Heh TBH in most cases I doubt an individual has much if any control over a) if there are layoffs, and b) if they are part of one. I've had the "privilege" of seeing the internals of a few large layoffs, and being caught in one, and from my experience they are usually tied to business decisions outside of the control of your average IC (currently interests rates are putting a major pinch on companies that hold a lot of debt for example) and performance is rarely an actual factor in who goes. In most the large layoffs I've seen the list of who is going is handed down from C or VP level execs with none of management below having any say (which explains why so many take out key resources). Only in one case have I actually seen managers select who to keep.
The whole "layoffs happen because employees are lazy, and affect lazy employees" is a nice narrative of your a business owner to keep the rank and file "motivated", but it's rarely an accurate portrayal of the situation.

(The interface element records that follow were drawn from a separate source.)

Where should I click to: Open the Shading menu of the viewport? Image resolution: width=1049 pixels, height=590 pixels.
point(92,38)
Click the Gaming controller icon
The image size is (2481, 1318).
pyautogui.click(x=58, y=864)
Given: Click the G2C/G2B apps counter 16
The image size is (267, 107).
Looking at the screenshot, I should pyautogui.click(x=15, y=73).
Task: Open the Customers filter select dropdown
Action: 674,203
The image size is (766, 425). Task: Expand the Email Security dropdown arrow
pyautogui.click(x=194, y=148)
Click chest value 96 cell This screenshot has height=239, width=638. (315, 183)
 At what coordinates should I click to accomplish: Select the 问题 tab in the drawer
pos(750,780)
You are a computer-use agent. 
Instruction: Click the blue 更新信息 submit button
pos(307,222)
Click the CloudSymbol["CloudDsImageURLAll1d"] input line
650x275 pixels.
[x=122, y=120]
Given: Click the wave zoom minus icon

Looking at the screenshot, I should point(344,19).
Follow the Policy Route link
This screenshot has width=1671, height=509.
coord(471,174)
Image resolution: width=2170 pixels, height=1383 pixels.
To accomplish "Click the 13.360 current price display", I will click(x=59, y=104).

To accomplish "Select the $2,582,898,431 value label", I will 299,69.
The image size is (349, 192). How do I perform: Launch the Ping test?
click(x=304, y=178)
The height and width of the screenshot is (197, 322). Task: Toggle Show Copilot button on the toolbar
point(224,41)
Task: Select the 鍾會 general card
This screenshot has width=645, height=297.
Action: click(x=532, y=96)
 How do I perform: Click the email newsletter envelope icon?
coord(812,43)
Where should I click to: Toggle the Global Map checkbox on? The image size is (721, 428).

Haven't missed a deadline in more than a year, which is more than I can say for most of my coworkers. It turns out that work with a fresh morning brain for 4 hours, a long break, and then later on more work with a refreshed brain is much more efficient than sitting for 8 hrs in an office for no reason.
If I choose to refresh myself via mid-day beer, so what? The code doesn't care how long I sit inside an office. It cares how well my brain works.
(..yes, too much beer and it won't work anymore. Everything in moderation.)
Counter opinion: You're going to be one of many applicant because everyone else is embracing WFH trend too, so you are competing with everyone, especially with some much experience to show, or a portfolio of trending technologies.
It might be that a dev that has a money cushion and is willing and able to relocate can compete on a level others can't because competition would only be localized.
OP was unemployed a year. Time adds up, that's a lot of money.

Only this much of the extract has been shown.